All Kinds of Stress Tests
Today, I’m sharing a post written by Hubby about his recent health scare and hospital admission: My Weekend Stress Relief . Here is how it begins:
“The simple pleasures in this life start most days with the morning paper and the first pour of fresh-brewed coffee. Never have I enjoyed that initial sip more than Tuesday, after stepping into the brisk air to grab The Boston Globe from our sidewalk. It was the first time I’d gone through the front door since being carried out by paramedics roughly 75 hours earlier.”
I will add, he glosses over the initial crisis in this piece, probably because he was unconscious for all several minutes of it. I don’t call 911 lightly!
But when a healthy man trots up the stairs and then keels over, remains unresponsive for several minutes, then stops breathing, turns gray, and stiffens, you call 911. Which is what I did. Read the story to find out what happened.
Oh, and here’s the abnormal EKG everyone was concerned about. Apparently this is a pattern that can be seen with Hypertrophic Obstructive Cardiomyopathy:
Also, I want to add apologies to my readers: Yes, there’s been a significant delay between posts. There are good reasons: My own prolonged flu-like illness and asthma exacerbation, our little family vacation to cross-country ski country, my division grand rounds presentation, and then Hubby’s health scare.
It’s been alot of stress, a stress test, of sorts, for all of us!
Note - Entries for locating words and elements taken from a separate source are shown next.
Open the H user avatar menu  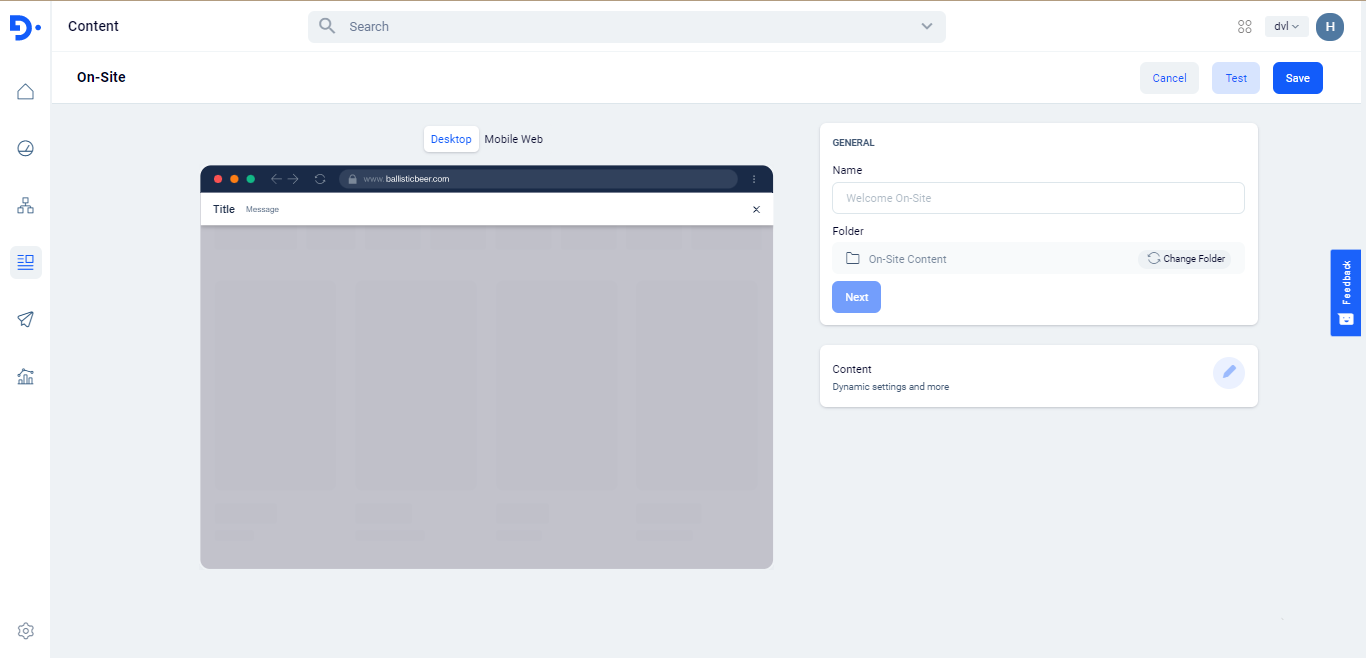pos(1329,27)
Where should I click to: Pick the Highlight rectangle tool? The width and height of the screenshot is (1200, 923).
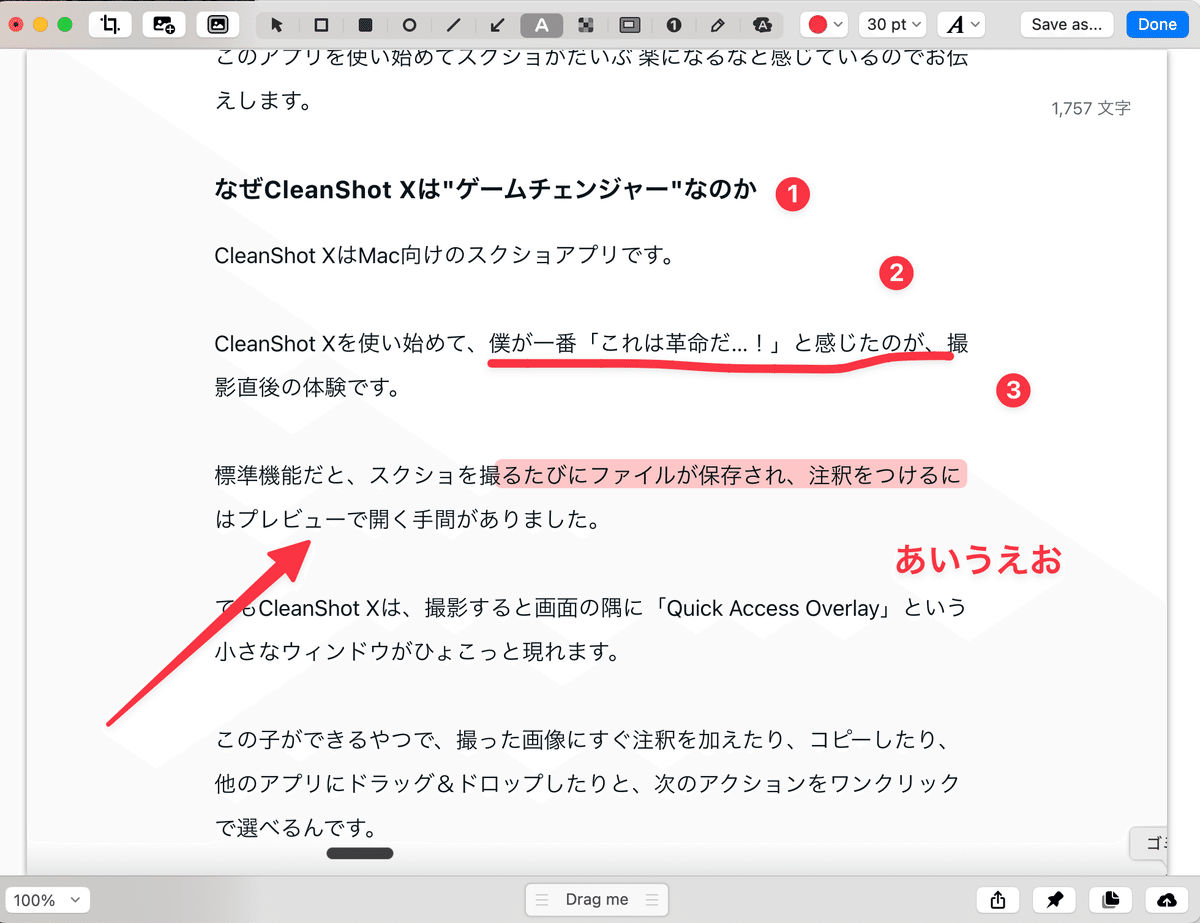point(630,23)
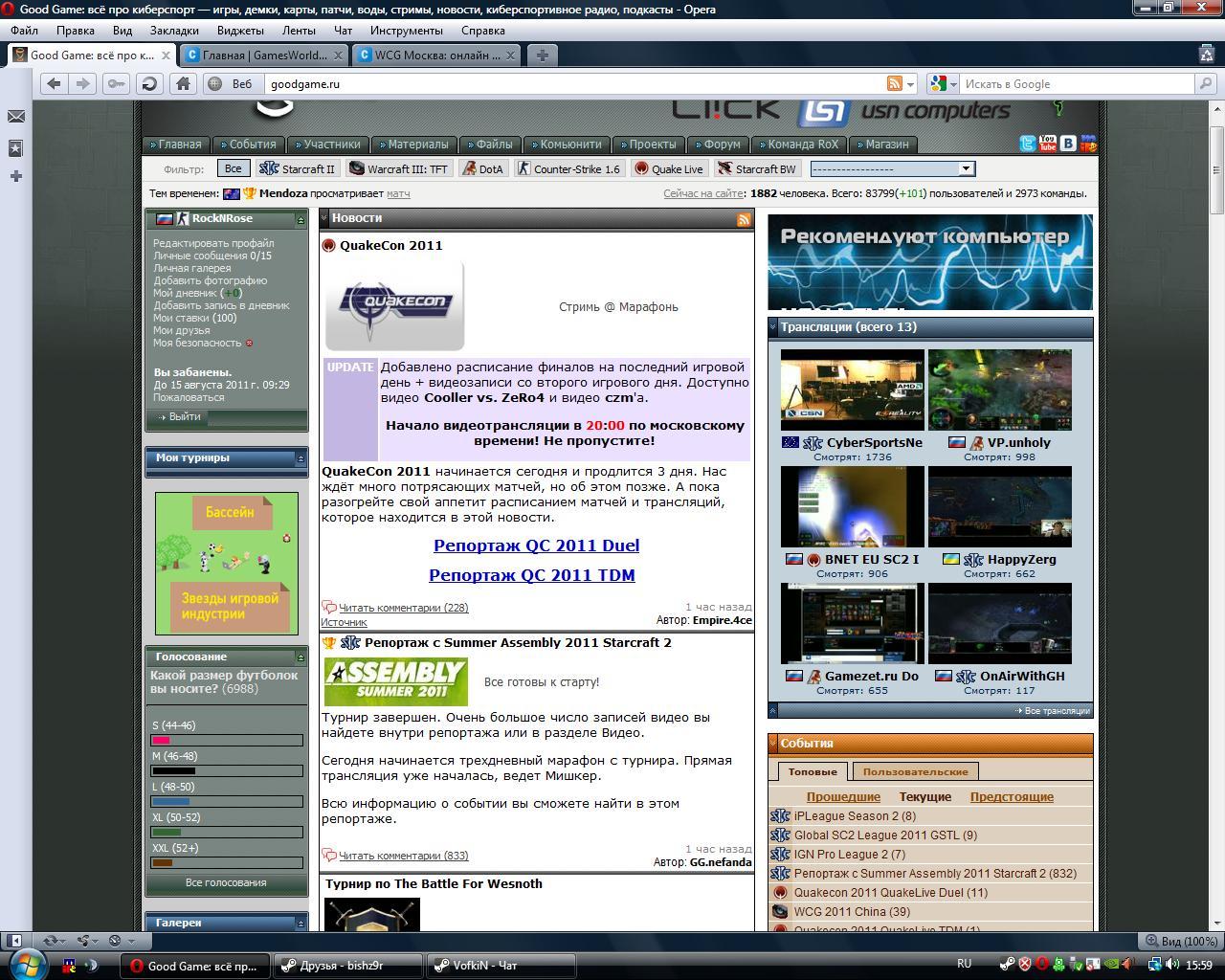Open the CyberSportsNe stream thumbnail
This screenshot has height=980, width=1225.
[852, 390]
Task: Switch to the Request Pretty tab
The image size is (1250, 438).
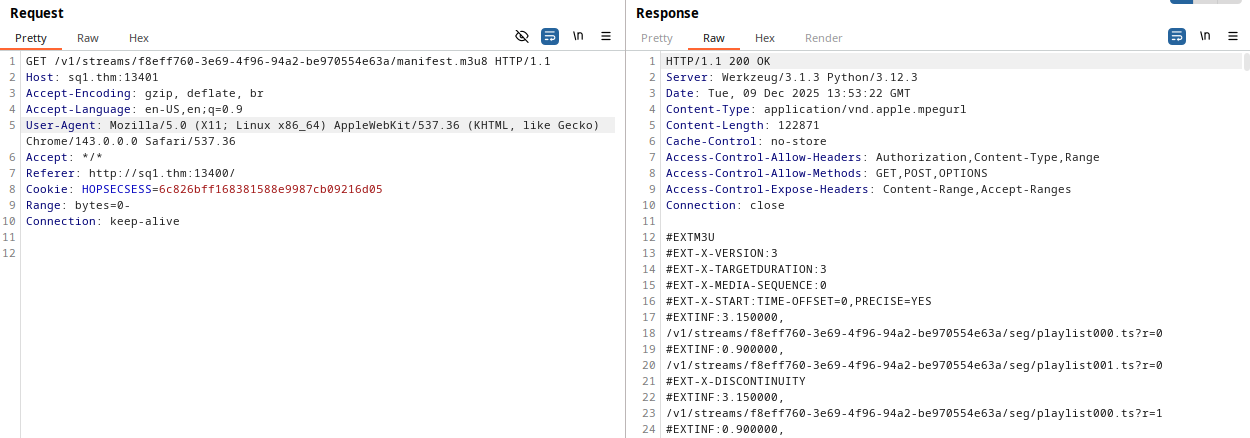Action: point(30,38)
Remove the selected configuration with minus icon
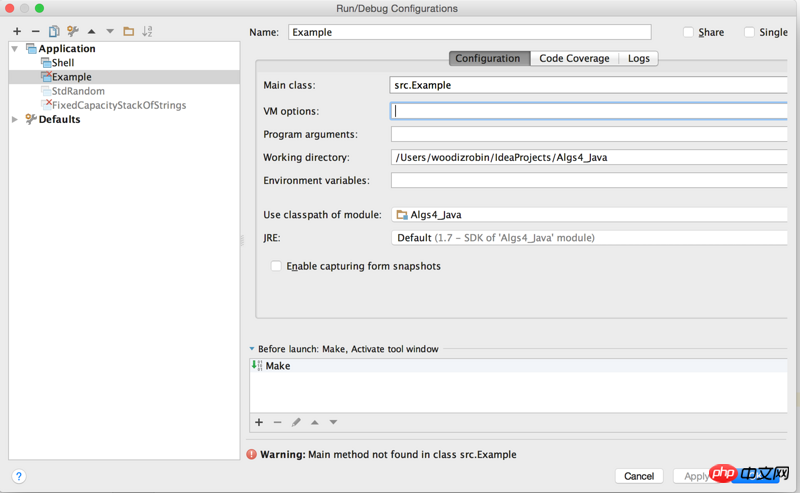The height and width of the screenshot is (493, 800). pos(35,31)
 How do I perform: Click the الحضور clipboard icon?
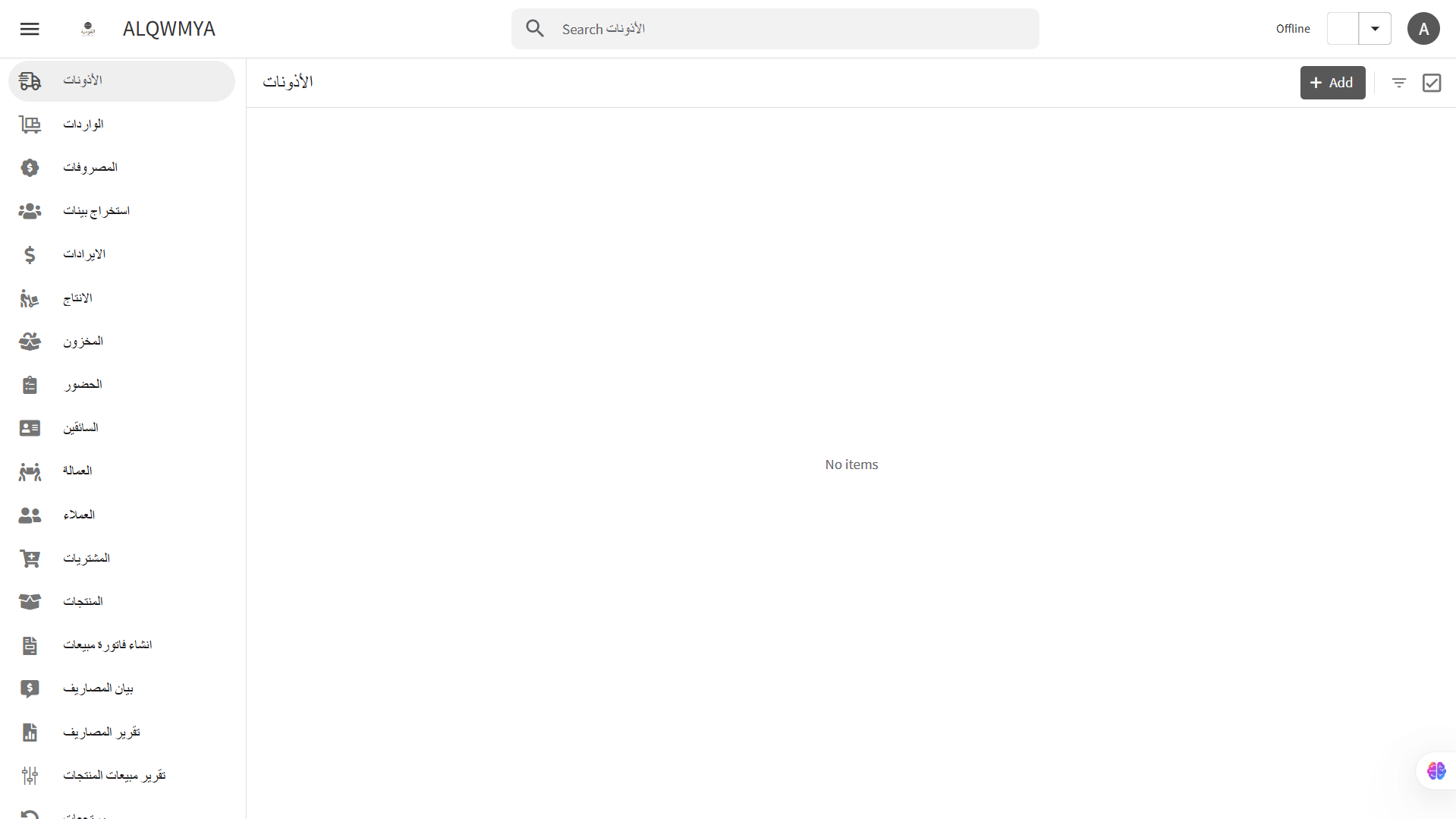click(x=30, y=386)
But hopefully this piece can serve to reset the posting cycle.
5 thoughts on “All Kinds of Stress Tests”
What a time you and your family have been through Monique! Thanks for sharing and sending continued well wishes.
Thank you Sara! All is well!
Thanks Sara T!
That would be quite a scare! I read your husband’s story. Has he got a diagnosis yet? Sometimes the fittest people give the most challenges to figuring out what is wrong as they don’t fit the typical patient mold.
Thanks Scott! Yes it’s a mystery, but all tests are reassuring. So far it looks like he’s just got an athletic heart, baseline low heart rate, and a wacky ekg.